We’re using the term “AI” generically, to refer to ChatGPT, Gemini, Copilot, Claude, and the many other consumer AI tools at your disposal today. While similar, all have their own strengths, weaknesses, and quirks, which can ebb and flow as each one evolves. But if you ask them for help planning a trip, they’ll all promise you the world: finding the best deals on accommodations, constructing your ideal itinerary from scratch, booking the cheapest and fastest flights, and even telling you where and when to go.
With seemingly endless capabilities, AI lulls you into believing that it’s the perfect all-in-one trip-planning tool.
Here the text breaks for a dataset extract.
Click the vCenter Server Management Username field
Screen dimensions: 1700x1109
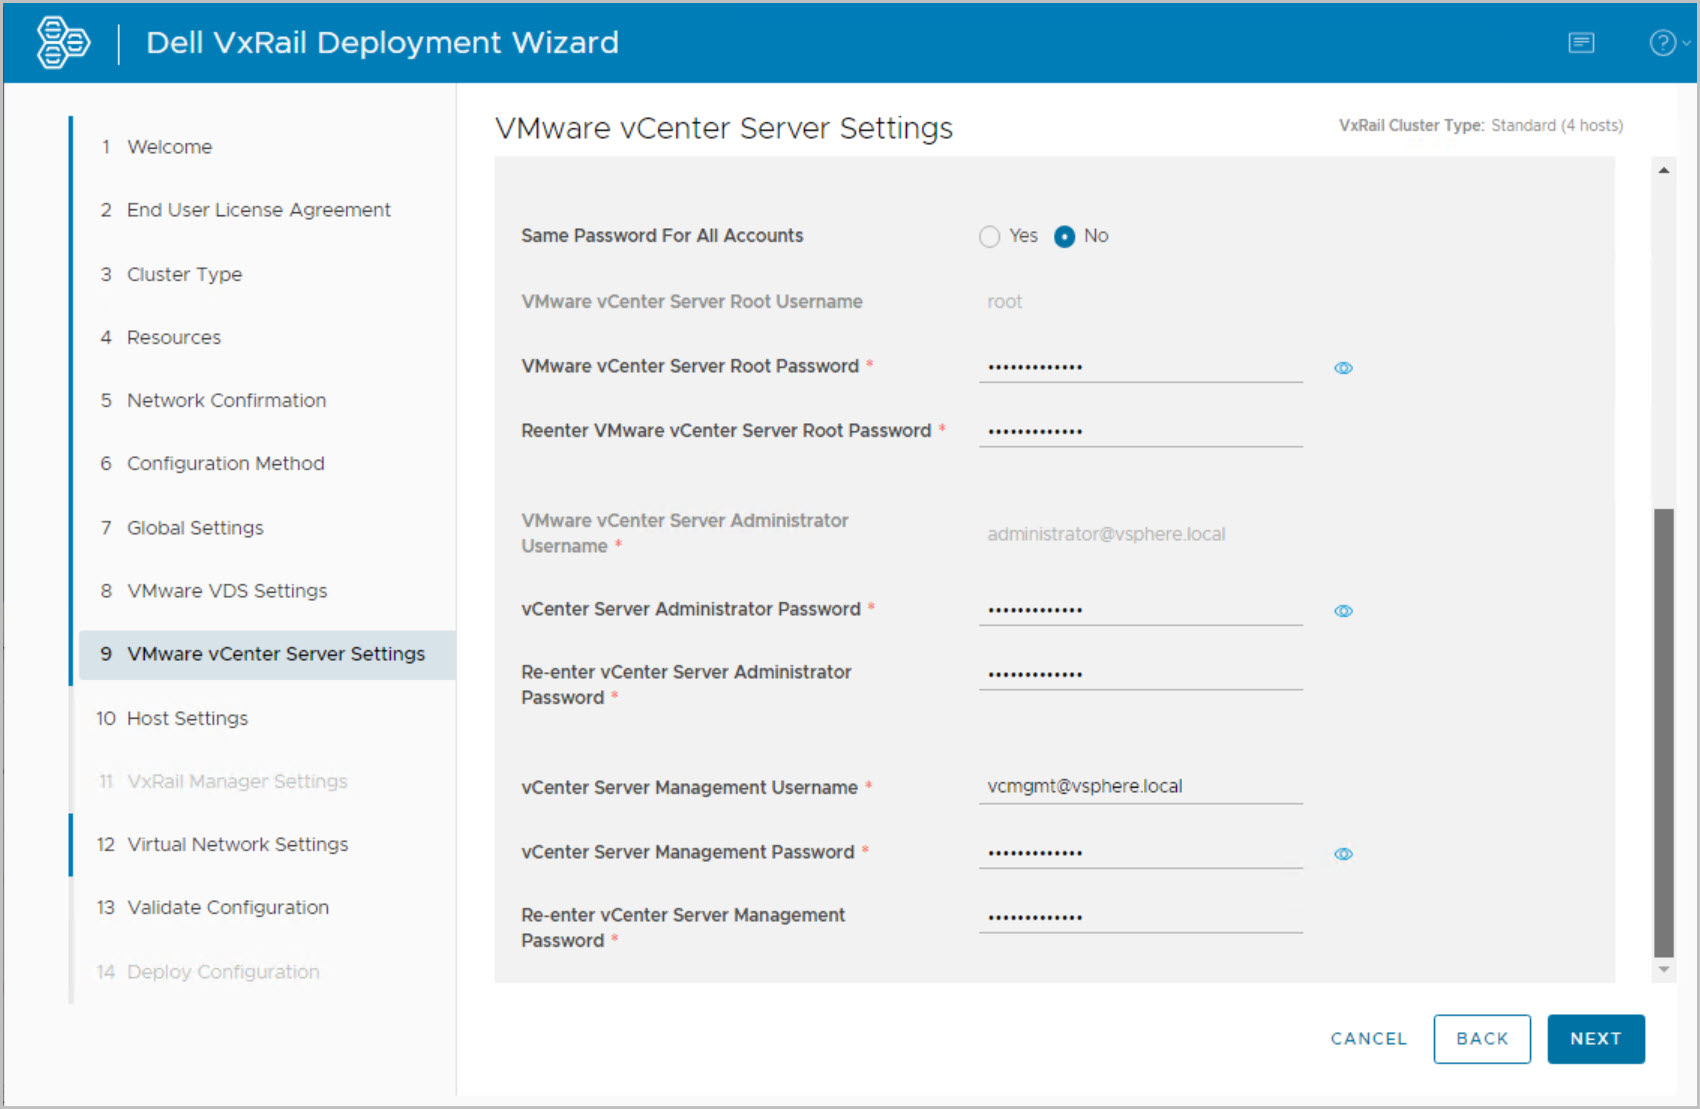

But as we’ll see, it can be prone to problems. Our general advice: Use AI for small tasks and big-picture information gathering…but not as the final word. When something as precious as your trip is on the line, anything you glean from AI should be double-checked with a trusted, up-to-date, human-vetted source — such as a good guidebook, thorough online research of primary sources, or advice from a well-traveled friend.
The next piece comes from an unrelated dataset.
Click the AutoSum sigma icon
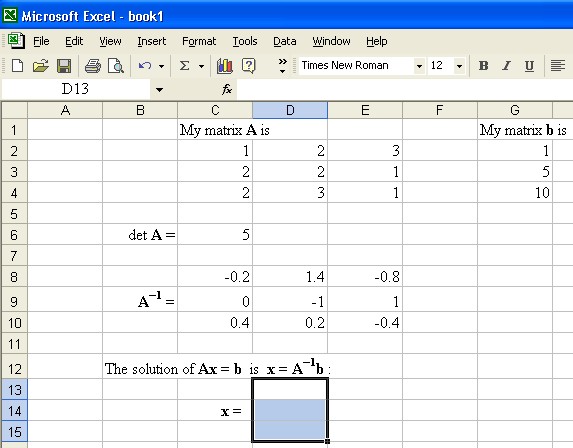Screen dimensions: 573x448 point(185,66)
Using AI for Trip Planning
In practice, a chatty AI bot can be a fun and efficient tool for taking care of low-stakes tasks that could help your trip — but have no chance of significantly harming it: translation and language assistance; budgeting help and currency conversions; packing tips based on weather forecasts; souvenir ideas; a quick scan of which current West End shows have received the best reviews. The main advice is to be clear and specific in your prompts; AI does best when it understands exactly what you’re looking for. If your first attempt is disappointing, try again and refine your question.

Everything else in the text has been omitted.